I see, thanks for explaining this.
BTW:
/* the last tag is reserved for internal command. */
if (tag == ATA_TAG_INTERNAL)
continue;
in ata_qc_new()'s loop now becomes a dead code (loop will be done
maximum ATA_MAX_QUEUE - 2 times and ATA_TAG_INTERNAL is defined
as ATA_MAX_QUEUE - 1). Compiler can probably optimize it away so
as a bonus of your patch we may get one condition check less in
a hot-path. :)
Best regards,
--
Bartlomiej Zolnierkiewicz
Samsung R&D Institute Poland
Samsung Electronics
Hello,
On Wed, Jul 23, 2014 at 06:46:05PM +0200, Bartlomiej Zolnierkiewicz wrote:
> On Wednesday, July 23, 2014 12:36:01 PM Tejun Heo wrote:
> BTW:
> /* the last tag is reserved for internal command. */
> if (tag == ATA_TAG_INTERNAL)
> continue;
>
> in ata_qc_new()'s loop now becomes a dead code (loop will be done
> maximum ATA_MAX_QUEUE - 2 times and ATA_TAG_INTERNAL is defined
> as ATA_MAX_QUEUE - 1). Compiler can probably optimize it away so
> as a bonus of your patch we may get one condition check less in
> a hot-path. :)
ATA_TAG_INTERNAL will soon be replaced by a qc flag so this should all
go away pretty soon. ata_qc_new() is quite badly implemented tho. It
has no reason to do atomic test_and_set_bit() and there are far more
efficient ways to implement what it does.
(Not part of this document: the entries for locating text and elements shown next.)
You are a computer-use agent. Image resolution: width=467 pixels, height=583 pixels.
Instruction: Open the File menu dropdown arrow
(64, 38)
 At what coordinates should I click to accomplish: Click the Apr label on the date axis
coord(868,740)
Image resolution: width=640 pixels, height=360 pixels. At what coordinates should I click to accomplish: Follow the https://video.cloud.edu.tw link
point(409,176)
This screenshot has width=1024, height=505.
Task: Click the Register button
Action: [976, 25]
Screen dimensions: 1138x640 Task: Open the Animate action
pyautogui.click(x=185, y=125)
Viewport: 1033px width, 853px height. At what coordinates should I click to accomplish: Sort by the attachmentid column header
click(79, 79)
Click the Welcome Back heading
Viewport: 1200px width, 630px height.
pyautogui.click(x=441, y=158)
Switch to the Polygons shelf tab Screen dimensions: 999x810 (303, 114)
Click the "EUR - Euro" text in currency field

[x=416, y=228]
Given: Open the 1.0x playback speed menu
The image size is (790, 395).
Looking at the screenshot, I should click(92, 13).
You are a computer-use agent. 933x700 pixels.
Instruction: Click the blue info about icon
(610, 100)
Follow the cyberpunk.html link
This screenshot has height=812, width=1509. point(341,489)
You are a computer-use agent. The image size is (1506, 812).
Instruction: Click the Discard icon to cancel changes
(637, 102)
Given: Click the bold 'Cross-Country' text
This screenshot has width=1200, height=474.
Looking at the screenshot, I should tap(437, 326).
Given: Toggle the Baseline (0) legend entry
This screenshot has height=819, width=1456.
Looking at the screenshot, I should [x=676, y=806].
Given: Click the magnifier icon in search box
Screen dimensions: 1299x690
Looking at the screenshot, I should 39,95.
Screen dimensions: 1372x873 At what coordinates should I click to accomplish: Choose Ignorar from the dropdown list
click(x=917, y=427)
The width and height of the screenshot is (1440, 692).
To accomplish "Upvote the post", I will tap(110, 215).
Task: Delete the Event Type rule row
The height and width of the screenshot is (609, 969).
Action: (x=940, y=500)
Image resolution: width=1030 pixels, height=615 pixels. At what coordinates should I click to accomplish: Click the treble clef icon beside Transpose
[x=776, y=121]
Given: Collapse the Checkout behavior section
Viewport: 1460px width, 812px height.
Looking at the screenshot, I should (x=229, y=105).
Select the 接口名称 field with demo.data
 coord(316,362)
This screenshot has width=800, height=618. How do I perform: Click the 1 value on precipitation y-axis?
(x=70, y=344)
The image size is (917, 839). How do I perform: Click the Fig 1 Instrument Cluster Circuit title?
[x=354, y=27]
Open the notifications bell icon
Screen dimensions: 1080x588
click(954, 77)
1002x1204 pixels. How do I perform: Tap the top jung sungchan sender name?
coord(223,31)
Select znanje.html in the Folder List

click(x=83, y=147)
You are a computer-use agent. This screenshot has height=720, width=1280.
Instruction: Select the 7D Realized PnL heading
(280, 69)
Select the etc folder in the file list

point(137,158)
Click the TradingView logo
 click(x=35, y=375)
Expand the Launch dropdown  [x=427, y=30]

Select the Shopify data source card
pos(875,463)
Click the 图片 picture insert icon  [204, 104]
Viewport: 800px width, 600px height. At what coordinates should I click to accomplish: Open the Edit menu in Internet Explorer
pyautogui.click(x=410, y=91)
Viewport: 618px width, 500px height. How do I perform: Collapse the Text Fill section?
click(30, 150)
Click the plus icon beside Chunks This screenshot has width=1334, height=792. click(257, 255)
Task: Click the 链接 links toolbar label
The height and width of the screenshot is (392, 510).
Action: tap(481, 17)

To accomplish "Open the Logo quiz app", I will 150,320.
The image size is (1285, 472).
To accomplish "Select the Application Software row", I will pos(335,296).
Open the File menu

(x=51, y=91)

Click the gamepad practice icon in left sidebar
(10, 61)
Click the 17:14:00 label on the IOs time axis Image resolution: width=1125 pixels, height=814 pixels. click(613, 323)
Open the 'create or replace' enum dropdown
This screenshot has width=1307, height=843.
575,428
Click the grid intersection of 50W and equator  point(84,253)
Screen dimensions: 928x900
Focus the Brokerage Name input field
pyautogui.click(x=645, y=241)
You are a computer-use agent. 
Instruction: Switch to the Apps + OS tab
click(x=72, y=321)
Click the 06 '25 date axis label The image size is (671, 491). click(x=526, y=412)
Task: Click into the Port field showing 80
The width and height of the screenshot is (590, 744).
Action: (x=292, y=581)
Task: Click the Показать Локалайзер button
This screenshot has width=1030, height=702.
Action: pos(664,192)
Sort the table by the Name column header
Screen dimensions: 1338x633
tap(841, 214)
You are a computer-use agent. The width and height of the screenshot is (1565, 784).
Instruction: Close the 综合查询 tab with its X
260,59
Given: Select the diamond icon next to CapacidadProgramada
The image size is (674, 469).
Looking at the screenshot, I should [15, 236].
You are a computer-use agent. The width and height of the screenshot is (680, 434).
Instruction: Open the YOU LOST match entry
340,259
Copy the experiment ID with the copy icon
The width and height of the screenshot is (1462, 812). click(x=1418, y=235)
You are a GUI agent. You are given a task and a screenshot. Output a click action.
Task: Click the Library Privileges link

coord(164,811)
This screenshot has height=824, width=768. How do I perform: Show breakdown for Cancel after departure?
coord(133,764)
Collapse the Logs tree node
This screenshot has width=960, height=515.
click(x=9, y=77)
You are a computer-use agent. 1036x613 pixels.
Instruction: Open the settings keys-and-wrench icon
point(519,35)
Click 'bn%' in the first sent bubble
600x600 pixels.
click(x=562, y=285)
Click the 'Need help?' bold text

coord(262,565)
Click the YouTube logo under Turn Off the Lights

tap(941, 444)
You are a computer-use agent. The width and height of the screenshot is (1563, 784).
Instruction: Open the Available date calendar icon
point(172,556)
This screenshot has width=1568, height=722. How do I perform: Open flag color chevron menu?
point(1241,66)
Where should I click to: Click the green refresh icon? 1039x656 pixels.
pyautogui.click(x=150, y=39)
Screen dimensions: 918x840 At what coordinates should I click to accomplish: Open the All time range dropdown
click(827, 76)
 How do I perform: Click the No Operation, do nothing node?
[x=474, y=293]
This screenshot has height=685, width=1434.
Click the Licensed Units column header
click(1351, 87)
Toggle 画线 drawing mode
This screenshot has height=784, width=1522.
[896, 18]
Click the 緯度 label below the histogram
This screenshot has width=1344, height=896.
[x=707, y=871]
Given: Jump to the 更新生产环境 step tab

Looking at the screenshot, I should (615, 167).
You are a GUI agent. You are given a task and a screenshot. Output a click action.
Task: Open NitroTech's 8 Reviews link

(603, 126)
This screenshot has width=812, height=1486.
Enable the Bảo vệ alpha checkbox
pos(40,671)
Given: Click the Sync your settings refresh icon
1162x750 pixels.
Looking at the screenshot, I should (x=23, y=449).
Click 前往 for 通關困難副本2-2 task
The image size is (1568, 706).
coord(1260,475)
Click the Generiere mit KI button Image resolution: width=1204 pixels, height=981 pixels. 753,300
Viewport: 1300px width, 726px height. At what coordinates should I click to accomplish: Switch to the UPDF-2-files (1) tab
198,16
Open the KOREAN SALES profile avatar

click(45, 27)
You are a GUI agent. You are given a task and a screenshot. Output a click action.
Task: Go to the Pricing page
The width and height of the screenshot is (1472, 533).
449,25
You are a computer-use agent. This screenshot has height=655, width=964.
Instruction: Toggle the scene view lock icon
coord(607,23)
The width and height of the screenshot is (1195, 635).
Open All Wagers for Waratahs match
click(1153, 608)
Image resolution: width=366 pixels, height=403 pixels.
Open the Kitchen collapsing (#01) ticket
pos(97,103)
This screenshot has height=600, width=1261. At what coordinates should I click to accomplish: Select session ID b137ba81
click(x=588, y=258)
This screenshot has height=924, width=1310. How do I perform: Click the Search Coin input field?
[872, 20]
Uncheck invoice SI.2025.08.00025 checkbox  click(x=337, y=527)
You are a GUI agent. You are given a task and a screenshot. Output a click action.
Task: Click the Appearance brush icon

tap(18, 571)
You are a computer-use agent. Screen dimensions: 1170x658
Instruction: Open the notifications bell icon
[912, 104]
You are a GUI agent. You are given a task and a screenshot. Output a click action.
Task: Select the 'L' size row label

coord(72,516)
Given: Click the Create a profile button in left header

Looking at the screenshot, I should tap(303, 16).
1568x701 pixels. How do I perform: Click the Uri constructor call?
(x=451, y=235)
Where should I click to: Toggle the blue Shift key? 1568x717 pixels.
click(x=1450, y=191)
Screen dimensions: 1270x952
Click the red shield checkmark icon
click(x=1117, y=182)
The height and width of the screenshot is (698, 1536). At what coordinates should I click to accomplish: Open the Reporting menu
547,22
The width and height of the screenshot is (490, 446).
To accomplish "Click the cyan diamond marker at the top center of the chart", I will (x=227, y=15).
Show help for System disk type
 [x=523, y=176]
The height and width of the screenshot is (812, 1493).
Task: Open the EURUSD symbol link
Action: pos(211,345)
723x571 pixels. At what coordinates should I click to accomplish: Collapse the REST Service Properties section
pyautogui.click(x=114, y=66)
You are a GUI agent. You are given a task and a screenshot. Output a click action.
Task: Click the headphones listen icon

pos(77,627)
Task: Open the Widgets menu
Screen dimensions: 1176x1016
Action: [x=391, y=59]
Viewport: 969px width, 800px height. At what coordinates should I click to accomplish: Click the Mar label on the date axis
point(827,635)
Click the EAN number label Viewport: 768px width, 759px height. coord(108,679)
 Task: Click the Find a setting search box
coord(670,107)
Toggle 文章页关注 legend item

If anybody is interested in
improving it, please go ahead.
Thanks.
--
tejun
On Wed, Jul 23, 2014 at 2:03 AM, Alexey Kardashevskiy <[email protected]> wrote:
> On 07/23/2014 06:11 AM, Tejun Heo wrote:
>> Hello,
>>
>> Can you please test the following patch?
>
> Tested-by: Alexey Kardashevskiy <[email protected]>
>
> on POWER8 + IBM IPR SCSI.
FWIW, I tested Linus's current git tree and the issue is fixed. Thanks!